52 thoughts on “Civilized countries”

  1. Michael,

    Thank you for your comment.

    1. You’re probably right, insofar as a life in prison would be miserable. Suppose, though, that you’re convicted of a crime you didn’t commit: Would it really be more humane to get executed knowing that you didn’t do it, will never have a chance to see your family (in this world, at least) and that your name is mud?

    Excellent point. Is it more ethical to unknowingly subject someone to quick and painless death, or a long, torture-filled, painful death?

    I think our aversion to torture answers that question.

    2. We’re talking about the choice between death and life in prison with no possibility of parole.

    This is only true if you use “life in prison with no possibility of parole” as some sort of term of art, divorced from the plain meaning of the words. Obviously “lfie in prison with no possibility of parole” regularly leads to not only more crimes in prison, but walking free on the outside as well.

    Unless you’re proven innocent or somehow manage to escape, the odds of producing offspring are very low, if not non-existent–it is in society’s best interests to make sure of that, and to minimize the odds of escape

    The eugenics argument is interesting. Do you also support the sterilization of the siblings of felons? You would run into Constitutional problems here, wrt the corruption of blood, etc.

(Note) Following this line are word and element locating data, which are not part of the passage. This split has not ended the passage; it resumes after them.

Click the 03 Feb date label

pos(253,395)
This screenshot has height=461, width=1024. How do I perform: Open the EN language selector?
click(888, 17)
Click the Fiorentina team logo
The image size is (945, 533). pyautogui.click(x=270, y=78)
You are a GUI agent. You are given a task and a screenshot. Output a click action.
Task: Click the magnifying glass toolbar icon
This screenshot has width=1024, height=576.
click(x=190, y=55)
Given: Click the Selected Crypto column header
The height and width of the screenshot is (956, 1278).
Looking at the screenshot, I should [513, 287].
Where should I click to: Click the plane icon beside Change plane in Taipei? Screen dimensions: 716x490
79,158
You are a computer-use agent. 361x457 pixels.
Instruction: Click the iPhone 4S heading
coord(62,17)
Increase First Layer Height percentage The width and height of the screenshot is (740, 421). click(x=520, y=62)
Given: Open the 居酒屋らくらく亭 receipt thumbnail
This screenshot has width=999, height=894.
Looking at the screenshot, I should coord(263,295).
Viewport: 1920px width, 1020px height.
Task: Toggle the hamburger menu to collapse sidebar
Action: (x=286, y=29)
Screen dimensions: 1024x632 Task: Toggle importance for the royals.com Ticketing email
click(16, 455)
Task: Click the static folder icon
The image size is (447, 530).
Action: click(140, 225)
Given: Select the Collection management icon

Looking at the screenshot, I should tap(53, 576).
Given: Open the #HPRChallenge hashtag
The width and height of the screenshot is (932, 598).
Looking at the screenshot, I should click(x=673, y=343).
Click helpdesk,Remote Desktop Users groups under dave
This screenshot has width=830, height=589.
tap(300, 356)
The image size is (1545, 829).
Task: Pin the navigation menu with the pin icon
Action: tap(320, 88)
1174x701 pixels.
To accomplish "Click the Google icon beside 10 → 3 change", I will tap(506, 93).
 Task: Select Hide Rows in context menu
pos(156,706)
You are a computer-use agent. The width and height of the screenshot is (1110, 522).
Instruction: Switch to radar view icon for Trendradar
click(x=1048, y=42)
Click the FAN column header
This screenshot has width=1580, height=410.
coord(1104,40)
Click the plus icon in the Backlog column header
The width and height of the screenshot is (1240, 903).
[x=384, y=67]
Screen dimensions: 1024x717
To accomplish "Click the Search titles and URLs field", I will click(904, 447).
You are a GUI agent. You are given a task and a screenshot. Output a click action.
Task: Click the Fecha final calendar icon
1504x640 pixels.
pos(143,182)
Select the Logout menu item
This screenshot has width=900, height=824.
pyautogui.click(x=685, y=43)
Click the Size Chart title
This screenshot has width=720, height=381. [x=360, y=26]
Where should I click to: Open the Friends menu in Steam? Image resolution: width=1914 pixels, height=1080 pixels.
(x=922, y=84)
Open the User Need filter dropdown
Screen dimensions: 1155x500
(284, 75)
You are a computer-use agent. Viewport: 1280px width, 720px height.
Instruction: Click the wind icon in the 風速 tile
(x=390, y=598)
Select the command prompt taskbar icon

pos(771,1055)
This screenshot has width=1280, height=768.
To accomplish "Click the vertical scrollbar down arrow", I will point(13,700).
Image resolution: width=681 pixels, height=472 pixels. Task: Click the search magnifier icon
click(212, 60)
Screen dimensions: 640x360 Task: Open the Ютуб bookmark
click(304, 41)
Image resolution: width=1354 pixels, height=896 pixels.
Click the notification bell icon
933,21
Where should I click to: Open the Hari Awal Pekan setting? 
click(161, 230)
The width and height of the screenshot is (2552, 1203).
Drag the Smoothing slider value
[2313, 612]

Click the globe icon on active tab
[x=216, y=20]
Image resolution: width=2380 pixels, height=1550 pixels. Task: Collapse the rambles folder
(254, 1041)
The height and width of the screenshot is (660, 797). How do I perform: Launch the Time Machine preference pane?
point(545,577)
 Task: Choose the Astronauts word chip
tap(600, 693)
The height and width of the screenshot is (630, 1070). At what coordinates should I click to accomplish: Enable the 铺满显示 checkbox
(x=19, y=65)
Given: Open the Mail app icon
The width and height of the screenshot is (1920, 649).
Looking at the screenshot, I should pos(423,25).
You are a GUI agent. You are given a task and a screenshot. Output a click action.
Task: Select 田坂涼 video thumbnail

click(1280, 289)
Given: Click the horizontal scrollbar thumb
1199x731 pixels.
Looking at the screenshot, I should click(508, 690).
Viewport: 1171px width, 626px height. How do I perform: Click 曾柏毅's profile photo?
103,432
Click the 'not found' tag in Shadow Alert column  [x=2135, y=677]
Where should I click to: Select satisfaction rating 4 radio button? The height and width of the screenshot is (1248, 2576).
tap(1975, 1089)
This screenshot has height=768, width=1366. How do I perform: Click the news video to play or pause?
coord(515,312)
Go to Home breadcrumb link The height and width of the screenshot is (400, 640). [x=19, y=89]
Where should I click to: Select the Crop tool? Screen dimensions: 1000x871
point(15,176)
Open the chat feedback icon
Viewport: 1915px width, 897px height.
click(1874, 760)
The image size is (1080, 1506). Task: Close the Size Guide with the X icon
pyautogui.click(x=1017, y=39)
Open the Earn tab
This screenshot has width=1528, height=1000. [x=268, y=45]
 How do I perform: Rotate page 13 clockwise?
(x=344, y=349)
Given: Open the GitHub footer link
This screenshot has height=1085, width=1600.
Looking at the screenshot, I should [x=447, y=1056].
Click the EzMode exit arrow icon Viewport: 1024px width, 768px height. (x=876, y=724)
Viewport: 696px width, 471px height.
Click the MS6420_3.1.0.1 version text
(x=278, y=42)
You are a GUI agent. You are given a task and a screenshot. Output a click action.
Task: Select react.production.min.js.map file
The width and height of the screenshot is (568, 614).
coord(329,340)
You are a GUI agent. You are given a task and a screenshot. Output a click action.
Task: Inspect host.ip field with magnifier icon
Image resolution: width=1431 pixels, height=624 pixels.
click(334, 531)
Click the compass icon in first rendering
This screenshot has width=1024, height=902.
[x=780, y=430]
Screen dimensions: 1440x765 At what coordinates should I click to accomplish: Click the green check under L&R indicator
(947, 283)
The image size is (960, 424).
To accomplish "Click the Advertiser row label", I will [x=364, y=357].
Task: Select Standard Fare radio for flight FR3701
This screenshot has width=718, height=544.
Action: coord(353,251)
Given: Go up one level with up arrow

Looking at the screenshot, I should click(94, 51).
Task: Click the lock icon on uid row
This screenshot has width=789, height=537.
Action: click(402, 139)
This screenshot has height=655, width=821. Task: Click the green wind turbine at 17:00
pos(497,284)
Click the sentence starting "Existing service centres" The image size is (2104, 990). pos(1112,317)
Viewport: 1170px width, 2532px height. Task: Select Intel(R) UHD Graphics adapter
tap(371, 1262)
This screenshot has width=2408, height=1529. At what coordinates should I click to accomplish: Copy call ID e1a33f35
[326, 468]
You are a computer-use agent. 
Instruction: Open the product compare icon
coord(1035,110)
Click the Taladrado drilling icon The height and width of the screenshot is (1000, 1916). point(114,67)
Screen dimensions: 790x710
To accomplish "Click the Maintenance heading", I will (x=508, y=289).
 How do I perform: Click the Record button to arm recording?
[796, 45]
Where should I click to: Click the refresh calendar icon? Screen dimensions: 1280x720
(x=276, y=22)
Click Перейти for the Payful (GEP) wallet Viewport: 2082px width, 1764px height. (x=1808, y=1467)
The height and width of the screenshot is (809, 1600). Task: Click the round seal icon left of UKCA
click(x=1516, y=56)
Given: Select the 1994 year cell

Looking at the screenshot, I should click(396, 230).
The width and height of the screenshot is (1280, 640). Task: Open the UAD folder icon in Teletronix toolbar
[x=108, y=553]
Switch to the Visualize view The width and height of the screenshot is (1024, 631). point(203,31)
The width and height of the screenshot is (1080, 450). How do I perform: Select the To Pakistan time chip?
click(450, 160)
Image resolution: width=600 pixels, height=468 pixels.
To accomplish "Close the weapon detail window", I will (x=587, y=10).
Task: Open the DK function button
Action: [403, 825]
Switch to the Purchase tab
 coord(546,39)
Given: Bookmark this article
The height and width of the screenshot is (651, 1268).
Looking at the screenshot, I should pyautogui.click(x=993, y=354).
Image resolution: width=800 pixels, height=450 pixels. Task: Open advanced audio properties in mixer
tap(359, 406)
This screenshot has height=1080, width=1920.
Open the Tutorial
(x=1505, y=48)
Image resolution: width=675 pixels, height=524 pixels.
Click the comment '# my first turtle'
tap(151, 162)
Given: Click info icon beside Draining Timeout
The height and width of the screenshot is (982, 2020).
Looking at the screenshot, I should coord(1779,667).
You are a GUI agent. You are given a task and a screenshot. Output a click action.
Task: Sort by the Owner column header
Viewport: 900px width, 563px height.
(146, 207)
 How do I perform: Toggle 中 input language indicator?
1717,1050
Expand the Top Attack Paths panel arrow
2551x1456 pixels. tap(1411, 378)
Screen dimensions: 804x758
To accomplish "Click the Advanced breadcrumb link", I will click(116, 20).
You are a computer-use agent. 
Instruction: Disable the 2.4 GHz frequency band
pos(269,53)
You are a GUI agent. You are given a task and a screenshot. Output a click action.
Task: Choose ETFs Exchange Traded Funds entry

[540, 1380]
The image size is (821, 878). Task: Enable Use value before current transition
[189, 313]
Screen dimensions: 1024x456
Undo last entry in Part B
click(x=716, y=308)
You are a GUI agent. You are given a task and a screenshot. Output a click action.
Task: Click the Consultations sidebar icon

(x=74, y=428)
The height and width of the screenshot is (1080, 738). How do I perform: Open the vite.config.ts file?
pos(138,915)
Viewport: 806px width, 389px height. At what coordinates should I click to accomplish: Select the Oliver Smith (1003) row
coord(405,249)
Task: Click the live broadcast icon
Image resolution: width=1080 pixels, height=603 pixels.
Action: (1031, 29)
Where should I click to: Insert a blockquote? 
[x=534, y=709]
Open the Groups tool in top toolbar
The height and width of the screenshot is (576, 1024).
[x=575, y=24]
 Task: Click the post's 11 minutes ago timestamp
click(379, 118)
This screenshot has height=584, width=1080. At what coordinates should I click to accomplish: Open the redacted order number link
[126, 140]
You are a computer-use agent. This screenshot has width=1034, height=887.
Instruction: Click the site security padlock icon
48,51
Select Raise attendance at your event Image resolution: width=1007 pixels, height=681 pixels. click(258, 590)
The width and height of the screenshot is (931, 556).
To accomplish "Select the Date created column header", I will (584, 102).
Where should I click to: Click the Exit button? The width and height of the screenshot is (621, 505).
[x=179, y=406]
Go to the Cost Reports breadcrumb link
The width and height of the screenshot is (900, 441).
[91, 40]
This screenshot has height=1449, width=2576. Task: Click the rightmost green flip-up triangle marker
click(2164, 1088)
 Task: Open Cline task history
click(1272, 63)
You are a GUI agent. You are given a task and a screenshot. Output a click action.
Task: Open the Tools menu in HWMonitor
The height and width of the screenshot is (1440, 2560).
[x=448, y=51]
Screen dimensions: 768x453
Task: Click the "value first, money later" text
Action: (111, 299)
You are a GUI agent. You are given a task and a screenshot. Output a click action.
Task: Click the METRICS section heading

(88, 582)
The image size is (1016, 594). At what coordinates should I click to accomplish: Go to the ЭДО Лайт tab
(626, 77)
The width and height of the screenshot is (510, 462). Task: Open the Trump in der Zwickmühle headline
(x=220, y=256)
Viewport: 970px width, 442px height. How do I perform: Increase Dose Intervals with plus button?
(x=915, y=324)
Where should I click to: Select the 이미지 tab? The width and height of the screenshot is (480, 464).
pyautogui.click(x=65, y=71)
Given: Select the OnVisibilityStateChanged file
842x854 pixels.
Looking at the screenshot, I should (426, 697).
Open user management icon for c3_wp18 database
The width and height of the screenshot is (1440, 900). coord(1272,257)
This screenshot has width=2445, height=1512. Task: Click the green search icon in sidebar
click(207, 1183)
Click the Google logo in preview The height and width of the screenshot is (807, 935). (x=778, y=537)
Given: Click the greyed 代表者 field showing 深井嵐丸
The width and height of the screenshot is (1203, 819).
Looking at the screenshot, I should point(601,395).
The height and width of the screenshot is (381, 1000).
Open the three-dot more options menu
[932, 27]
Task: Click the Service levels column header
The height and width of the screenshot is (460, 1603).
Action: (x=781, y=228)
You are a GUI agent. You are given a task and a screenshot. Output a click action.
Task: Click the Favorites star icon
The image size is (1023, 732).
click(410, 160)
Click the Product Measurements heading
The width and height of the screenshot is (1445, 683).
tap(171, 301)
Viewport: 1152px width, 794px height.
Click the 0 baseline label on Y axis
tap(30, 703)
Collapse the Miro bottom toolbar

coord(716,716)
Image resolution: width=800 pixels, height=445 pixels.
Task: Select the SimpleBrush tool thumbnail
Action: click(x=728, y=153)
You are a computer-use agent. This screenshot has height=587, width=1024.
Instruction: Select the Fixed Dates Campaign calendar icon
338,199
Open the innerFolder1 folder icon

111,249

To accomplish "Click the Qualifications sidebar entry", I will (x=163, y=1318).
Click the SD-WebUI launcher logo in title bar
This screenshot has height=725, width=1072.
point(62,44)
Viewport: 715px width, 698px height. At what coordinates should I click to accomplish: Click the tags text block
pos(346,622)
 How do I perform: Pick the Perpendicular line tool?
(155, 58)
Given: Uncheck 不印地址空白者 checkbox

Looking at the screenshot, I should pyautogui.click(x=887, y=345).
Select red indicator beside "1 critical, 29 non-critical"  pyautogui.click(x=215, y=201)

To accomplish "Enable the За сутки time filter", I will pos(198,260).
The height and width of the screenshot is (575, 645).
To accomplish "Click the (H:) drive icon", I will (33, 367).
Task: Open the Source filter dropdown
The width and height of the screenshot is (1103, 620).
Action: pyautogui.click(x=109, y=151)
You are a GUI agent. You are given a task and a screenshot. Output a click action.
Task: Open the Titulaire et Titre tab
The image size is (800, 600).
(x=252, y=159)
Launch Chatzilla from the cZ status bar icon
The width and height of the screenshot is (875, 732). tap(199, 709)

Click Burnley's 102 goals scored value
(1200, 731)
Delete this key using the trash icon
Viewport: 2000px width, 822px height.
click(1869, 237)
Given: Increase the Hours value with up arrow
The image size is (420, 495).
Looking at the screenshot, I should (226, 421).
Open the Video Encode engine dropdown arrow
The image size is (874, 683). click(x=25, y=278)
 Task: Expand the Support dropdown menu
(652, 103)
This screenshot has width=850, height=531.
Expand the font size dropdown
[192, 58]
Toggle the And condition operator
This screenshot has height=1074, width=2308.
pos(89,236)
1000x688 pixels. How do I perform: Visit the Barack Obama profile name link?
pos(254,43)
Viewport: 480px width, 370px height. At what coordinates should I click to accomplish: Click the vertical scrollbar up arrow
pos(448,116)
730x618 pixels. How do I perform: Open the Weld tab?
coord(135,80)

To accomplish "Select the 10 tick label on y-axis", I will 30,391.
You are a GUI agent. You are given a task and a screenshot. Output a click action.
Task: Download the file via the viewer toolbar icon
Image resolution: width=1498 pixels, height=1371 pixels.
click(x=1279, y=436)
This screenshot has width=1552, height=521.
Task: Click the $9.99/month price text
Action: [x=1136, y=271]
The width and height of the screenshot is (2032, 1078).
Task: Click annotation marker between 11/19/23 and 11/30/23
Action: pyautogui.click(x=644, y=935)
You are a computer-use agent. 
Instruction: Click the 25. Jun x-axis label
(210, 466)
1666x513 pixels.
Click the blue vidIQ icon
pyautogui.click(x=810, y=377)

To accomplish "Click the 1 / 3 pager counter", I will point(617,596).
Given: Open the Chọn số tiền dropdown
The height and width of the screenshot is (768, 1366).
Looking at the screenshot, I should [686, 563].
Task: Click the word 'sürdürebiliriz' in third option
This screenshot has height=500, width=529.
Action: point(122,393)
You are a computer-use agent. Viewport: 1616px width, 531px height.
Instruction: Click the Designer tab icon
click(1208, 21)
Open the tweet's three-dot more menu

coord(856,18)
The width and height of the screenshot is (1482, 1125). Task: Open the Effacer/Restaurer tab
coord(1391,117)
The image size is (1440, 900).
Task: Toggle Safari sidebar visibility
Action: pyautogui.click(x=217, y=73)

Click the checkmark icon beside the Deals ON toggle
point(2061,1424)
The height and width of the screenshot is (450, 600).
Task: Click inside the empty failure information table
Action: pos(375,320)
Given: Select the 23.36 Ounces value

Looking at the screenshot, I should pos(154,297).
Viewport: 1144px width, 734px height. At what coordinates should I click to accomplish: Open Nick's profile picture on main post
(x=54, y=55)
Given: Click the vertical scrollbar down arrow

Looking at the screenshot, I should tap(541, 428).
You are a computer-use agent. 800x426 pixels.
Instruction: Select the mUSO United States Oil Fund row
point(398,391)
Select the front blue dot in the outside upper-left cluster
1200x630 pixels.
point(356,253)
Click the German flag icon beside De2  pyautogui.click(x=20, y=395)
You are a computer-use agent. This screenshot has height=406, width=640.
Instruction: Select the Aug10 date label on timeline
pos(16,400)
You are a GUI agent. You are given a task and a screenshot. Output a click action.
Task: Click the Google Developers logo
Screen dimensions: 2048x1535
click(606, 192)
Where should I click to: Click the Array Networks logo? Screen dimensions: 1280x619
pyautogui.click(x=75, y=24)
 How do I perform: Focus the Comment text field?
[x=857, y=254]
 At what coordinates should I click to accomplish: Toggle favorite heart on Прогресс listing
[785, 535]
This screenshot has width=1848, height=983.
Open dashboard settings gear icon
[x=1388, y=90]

    It is also in society’s best interests to make prisons safer even for non-capital prisoners (a sizable chunk of the gangs on Gangland started in prisons out of self-preservation). Think about what’s required to do these things, and you’ll see that it’s in society’s best interests to limit the negative consequences of prisoners’ actions to the greatest extent possible.

    The way to prevent murderers from teaching murder to others is to kill them, and not allow them to communicate with the general prison popopulation. This is what you are opposing.

    What we’re left with is, I think, a philosophical debate.

    To the extent that any political debate is philosophical, sure.

    Having established that a given action is PROBABLY best for any given member of a certain class of criminals,

    No. Should read: Having established that torture and retribution are heinous acts which the state should not participate in.

    what is the best approach: to implement that action automatically, or to make sure that option is always available as a choice? You prefer the first, I prefer the second.

    No. Should read: to implement that action and reap benefits, or not implement that action and reap harm.

  2. “Excellent point. Is it more ethical to unknowingly subject someone to quick and painless death, or a long, torture-filled, painful death?

    I think our aversion to torture answers that question.”

    So you would say “Whether you’re innocent or not, life in prison stinks, so we need to execute you to save you from that hardship.”? And that’s not the only situation (aside from blind fear) which would cause someone to pick life, either: How many of your coreligionists are opposed to the death penalty for the same reasons they oppose abortion? It’s not hard to imagine a prisoner getting religion and choosing a life sentence- hardship and all- to spare the executioner’s soul and to serve penance for his own crimes?

    “Obviously “lfie in prison with no possibility of parole” regularly leads to not only more crimes in prison, but walking free on the outside as well.”

    Hence my follow-up discussion of the need to reduce prison crime for all prisoners, not just lifers. As for politically motivated pardons, didn’t I discuss that in a previous post?

    “The way to prevent murderers from teaching murder to others is to kill them, and not allow them to communicate with the general prison popopulation. This is what you are opposing.”

    Who said I wanted them in the general prison population? I’m quite comfortable with the notion of keeping lifers separate from non-lifers, career criminals from first-timers.

    “No. Should read: Having established that torture and retribution are heinous acts which the state should not participate in.”

    That too. But we also seem to agree that- under current conditions- a prompt execution is probably more humane than life behind bars. I say probably because it fails to take into account the possibility that, for a given prisoner, the greater hardship of a life sentence might be worth it.